** What to work on **
Could you transcribe exactly the lines below, from the line with "Task: Maximize the map panel window" through the line with "Click the green", and nothing else, leaving out the pictures?

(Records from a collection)

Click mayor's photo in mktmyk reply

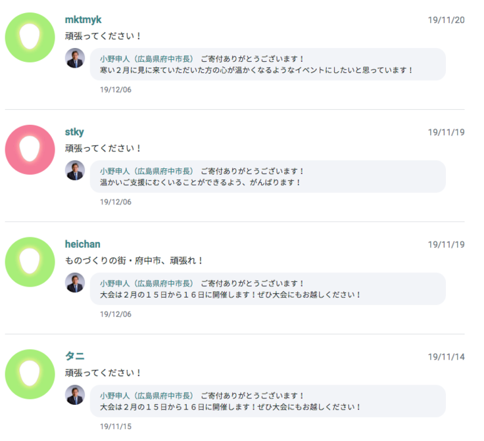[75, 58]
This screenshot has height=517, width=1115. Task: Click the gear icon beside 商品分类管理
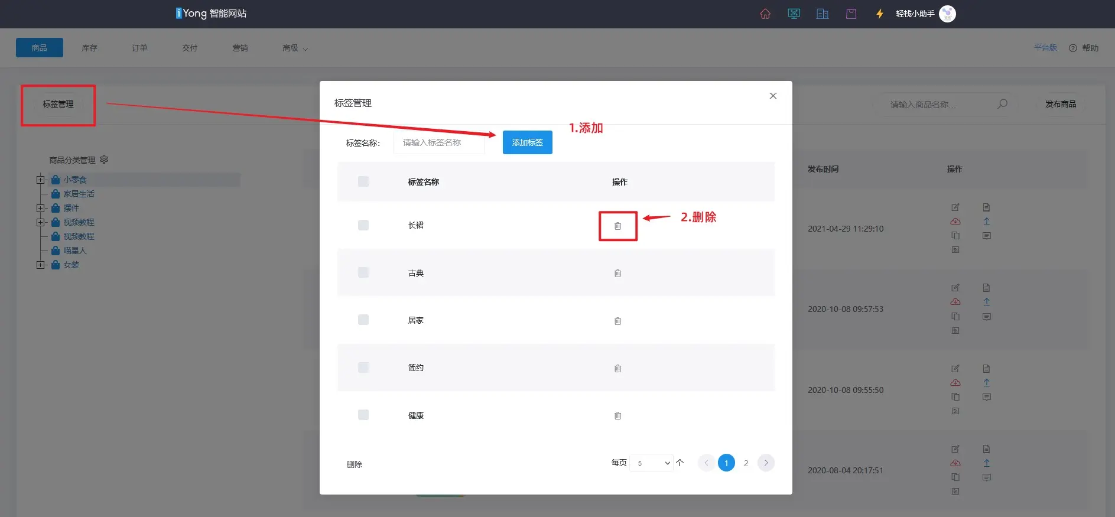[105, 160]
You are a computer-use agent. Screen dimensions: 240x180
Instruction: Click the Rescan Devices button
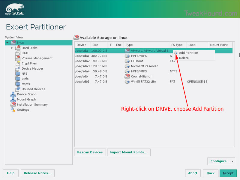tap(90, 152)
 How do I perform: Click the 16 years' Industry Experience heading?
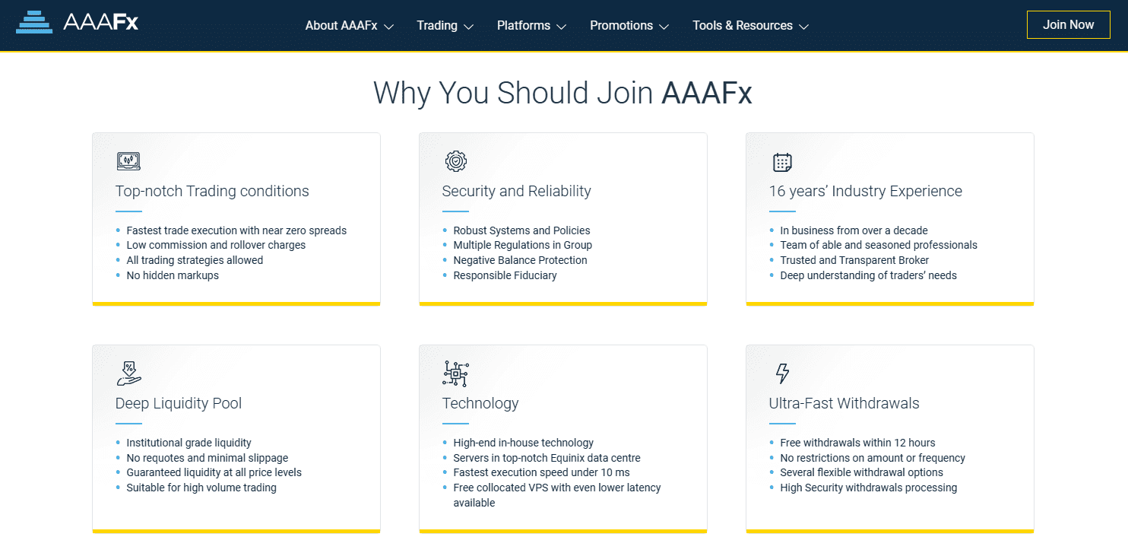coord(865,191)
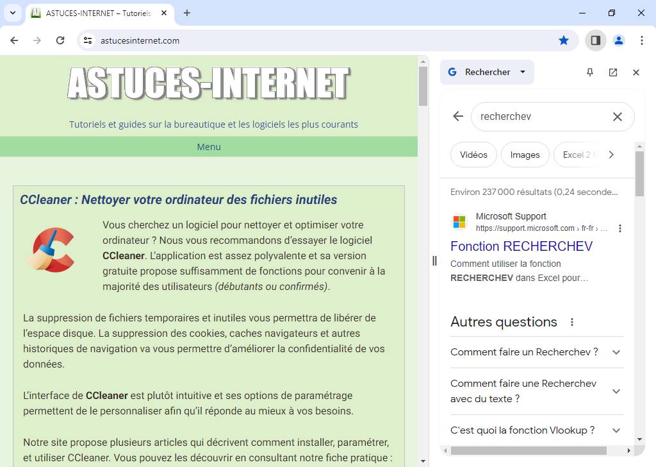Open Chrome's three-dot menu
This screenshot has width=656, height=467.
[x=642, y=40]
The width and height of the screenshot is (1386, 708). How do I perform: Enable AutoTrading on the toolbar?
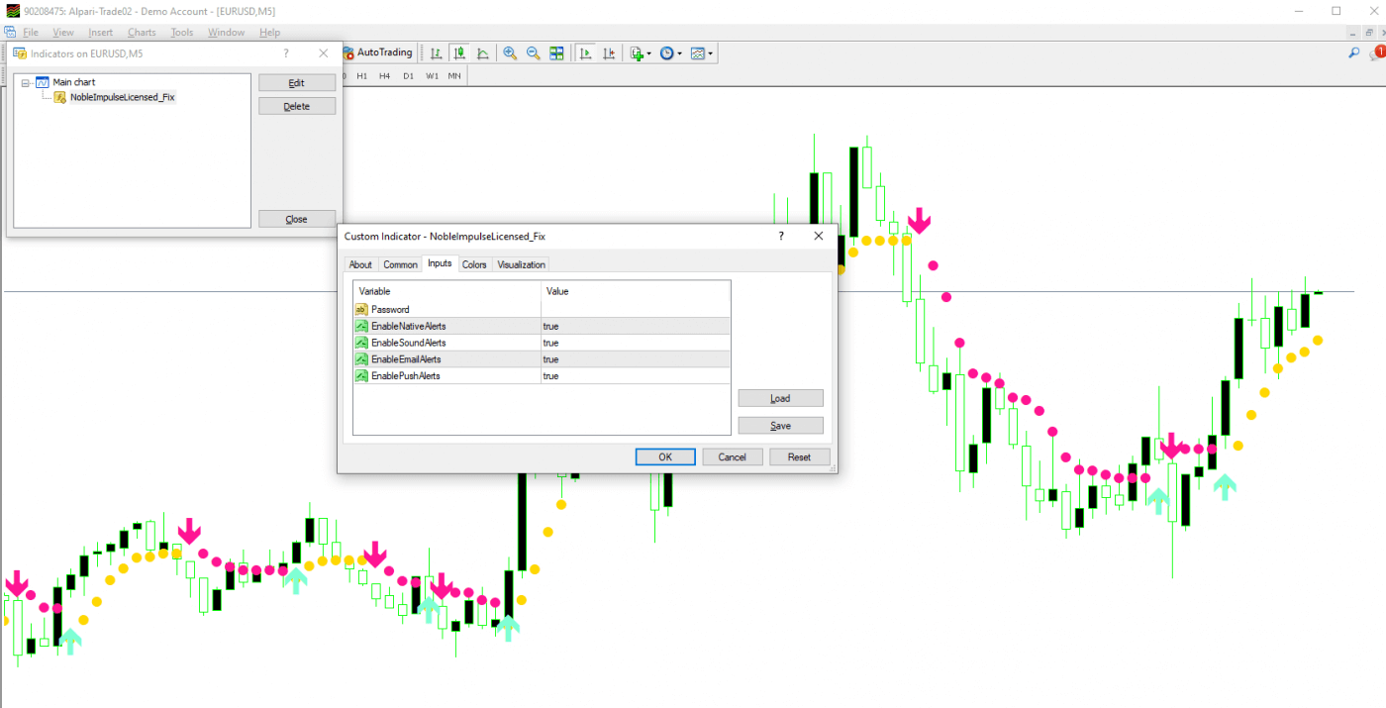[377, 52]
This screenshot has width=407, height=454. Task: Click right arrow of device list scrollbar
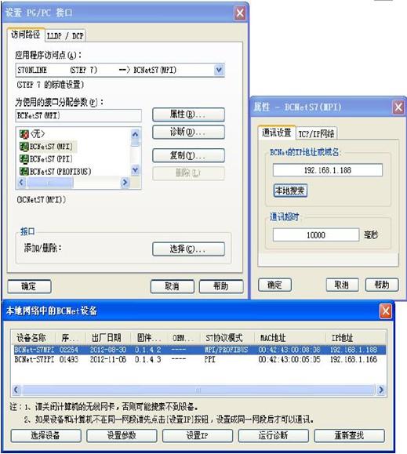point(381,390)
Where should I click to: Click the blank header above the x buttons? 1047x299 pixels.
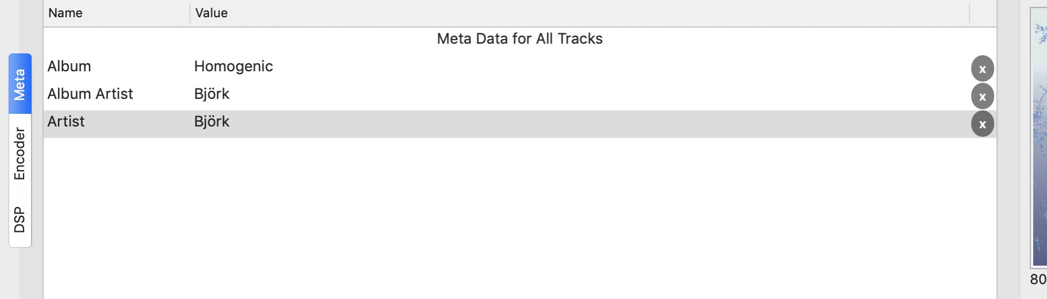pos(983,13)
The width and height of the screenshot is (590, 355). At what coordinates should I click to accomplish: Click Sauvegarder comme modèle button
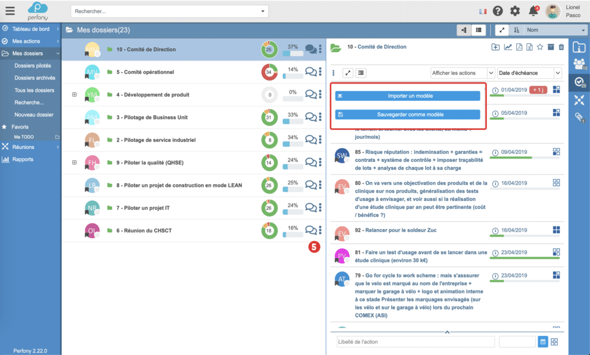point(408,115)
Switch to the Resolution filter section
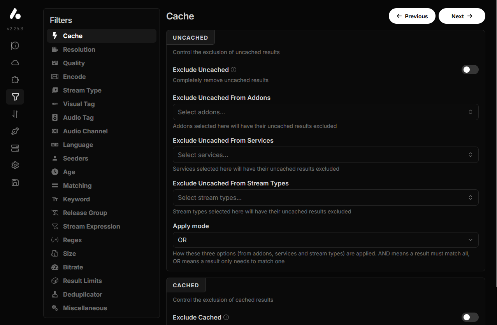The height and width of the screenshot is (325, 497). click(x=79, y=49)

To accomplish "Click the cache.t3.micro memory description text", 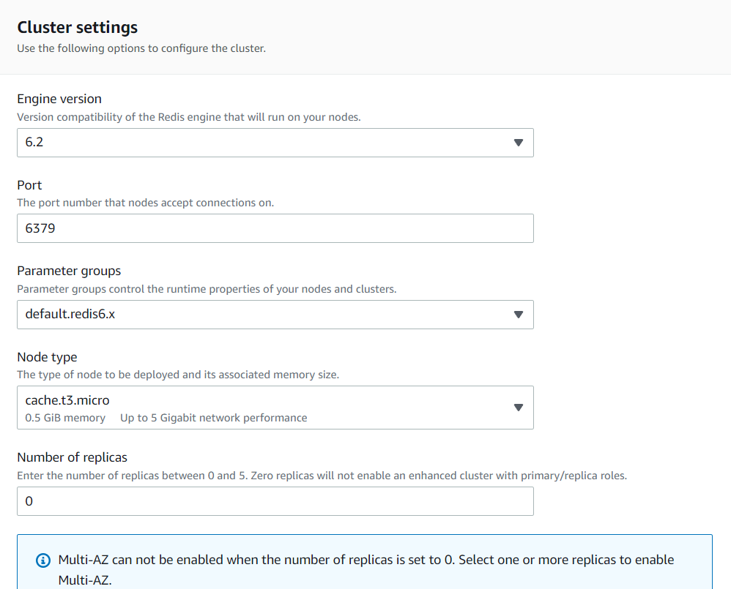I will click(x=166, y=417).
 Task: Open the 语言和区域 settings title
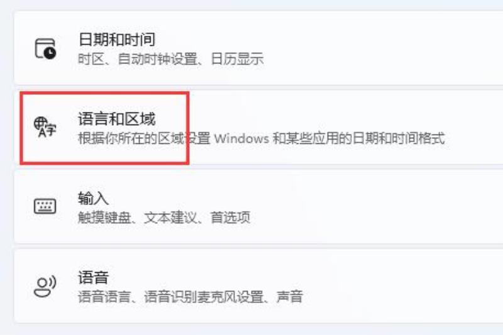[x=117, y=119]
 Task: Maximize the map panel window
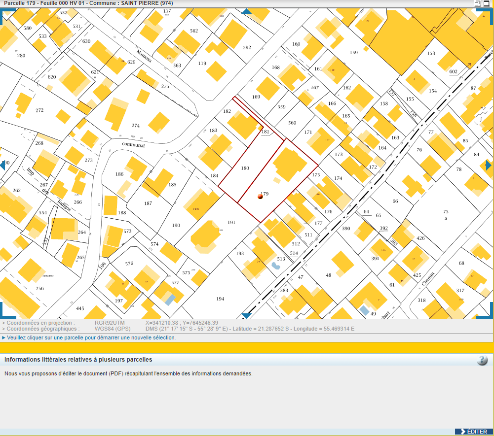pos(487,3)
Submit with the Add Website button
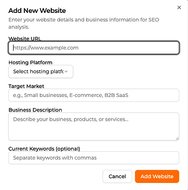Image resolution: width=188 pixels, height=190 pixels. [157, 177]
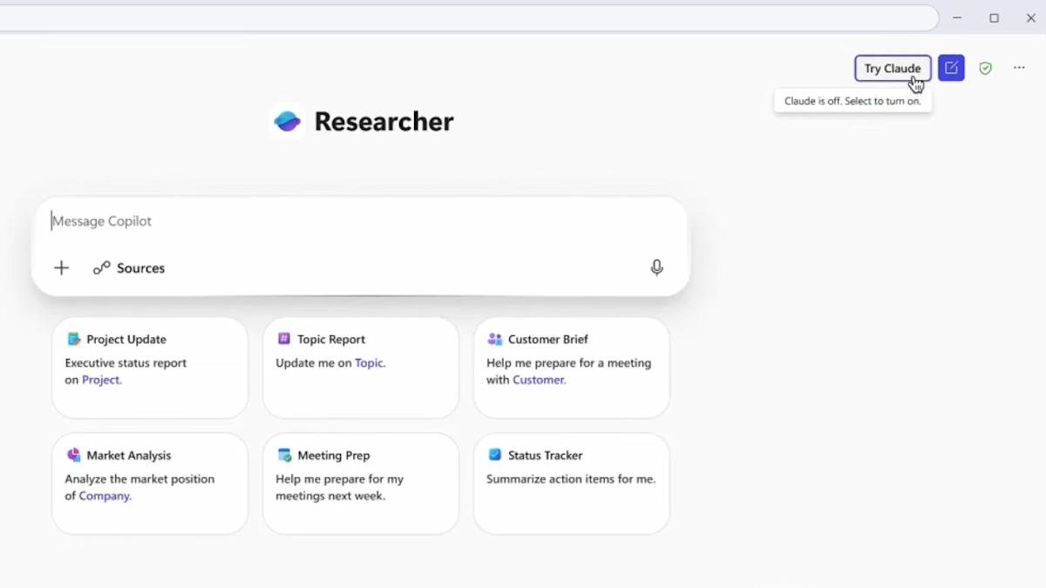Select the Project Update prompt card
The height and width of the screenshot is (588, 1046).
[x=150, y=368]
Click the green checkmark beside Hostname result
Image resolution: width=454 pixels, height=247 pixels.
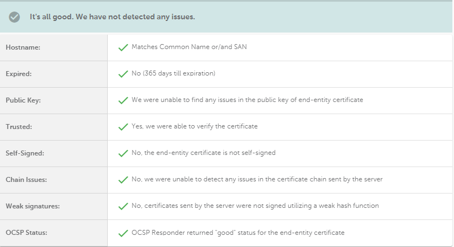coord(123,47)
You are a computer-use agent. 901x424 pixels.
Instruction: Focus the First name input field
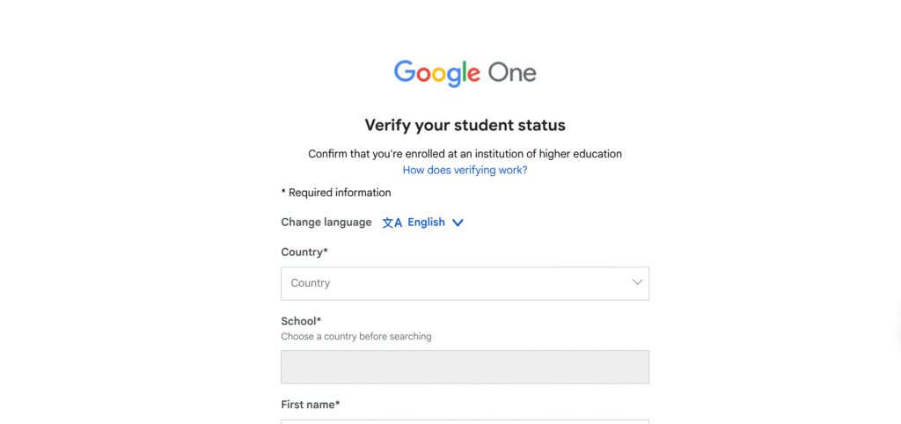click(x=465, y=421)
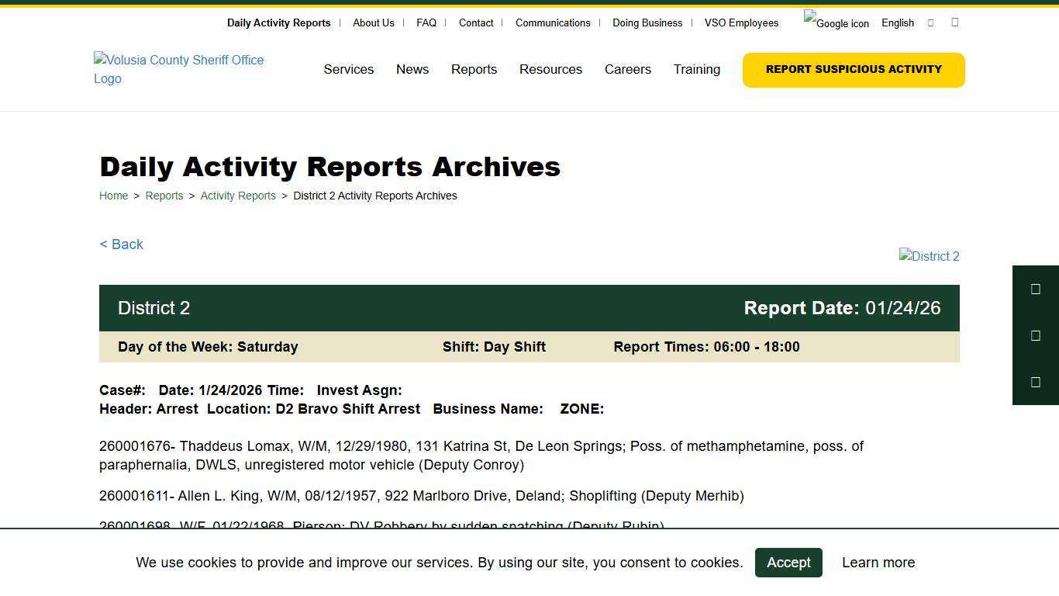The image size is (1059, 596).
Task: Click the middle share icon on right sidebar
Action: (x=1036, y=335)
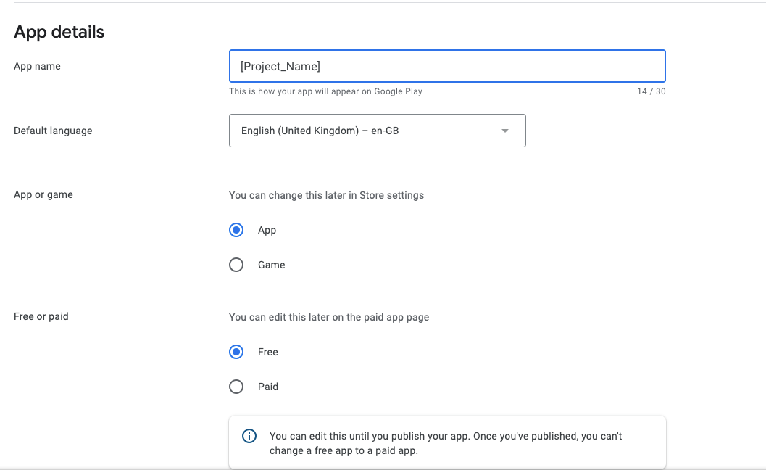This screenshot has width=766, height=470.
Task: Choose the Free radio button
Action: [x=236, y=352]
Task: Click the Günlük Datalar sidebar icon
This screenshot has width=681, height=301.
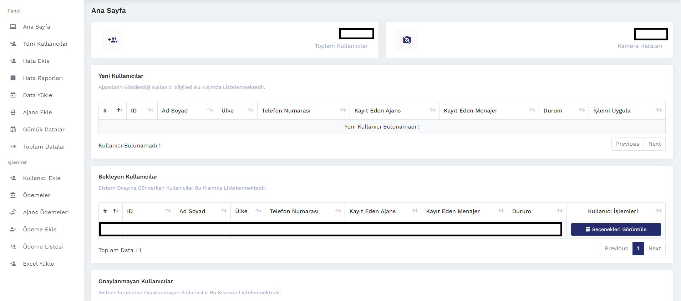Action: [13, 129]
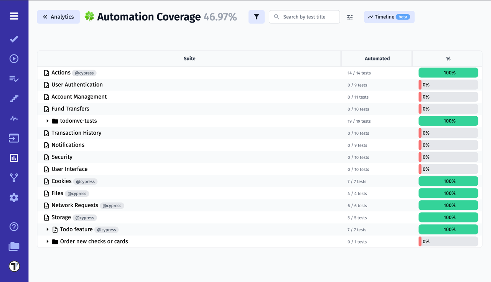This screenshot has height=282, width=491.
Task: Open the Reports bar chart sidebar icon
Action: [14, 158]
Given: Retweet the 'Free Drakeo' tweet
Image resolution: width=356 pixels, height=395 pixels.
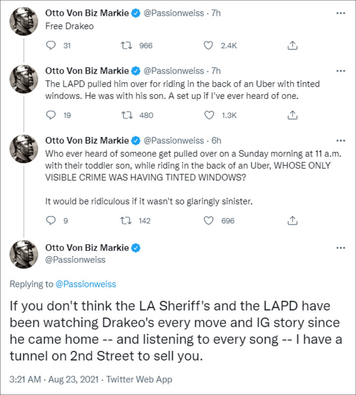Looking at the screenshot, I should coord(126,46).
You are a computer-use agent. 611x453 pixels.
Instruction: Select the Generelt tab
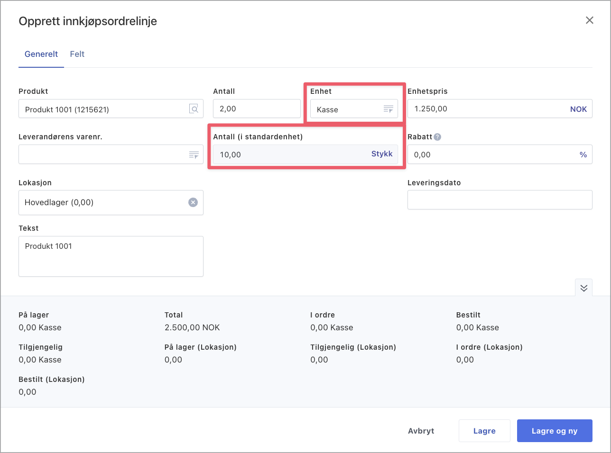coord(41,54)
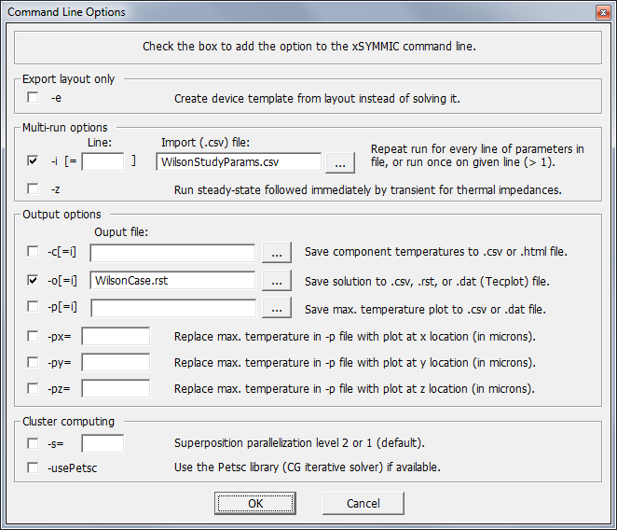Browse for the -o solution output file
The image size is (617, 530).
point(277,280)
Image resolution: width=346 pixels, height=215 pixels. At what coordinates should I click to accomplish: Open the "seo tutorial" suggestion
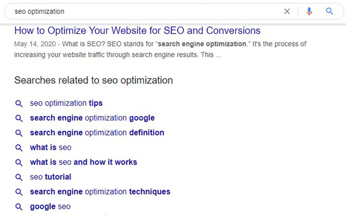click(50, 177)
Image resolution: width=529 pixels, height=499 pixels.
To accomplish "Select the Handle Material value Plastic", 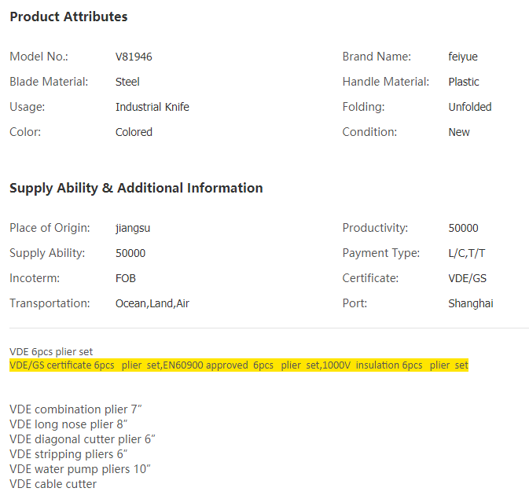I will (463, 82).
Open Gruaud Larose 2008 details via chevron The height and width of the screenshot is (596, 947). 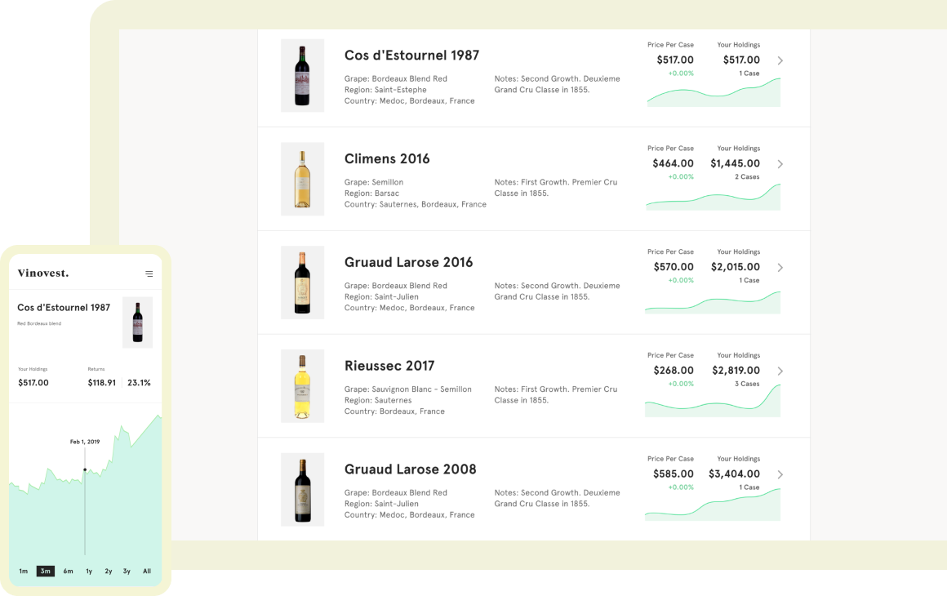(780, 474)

** Answer to this exercise **
 Task: Maximize the map panel window
pos(487,3)
Submit with the Add Website button
Image resolution: width=188 pixels, height=190 pixels. [157, 177]
Select the Project Update prompt card
The height and width of the screenshot is (588, 1046).
[x=150, y=368]
Click the green checkmark beside Hostname result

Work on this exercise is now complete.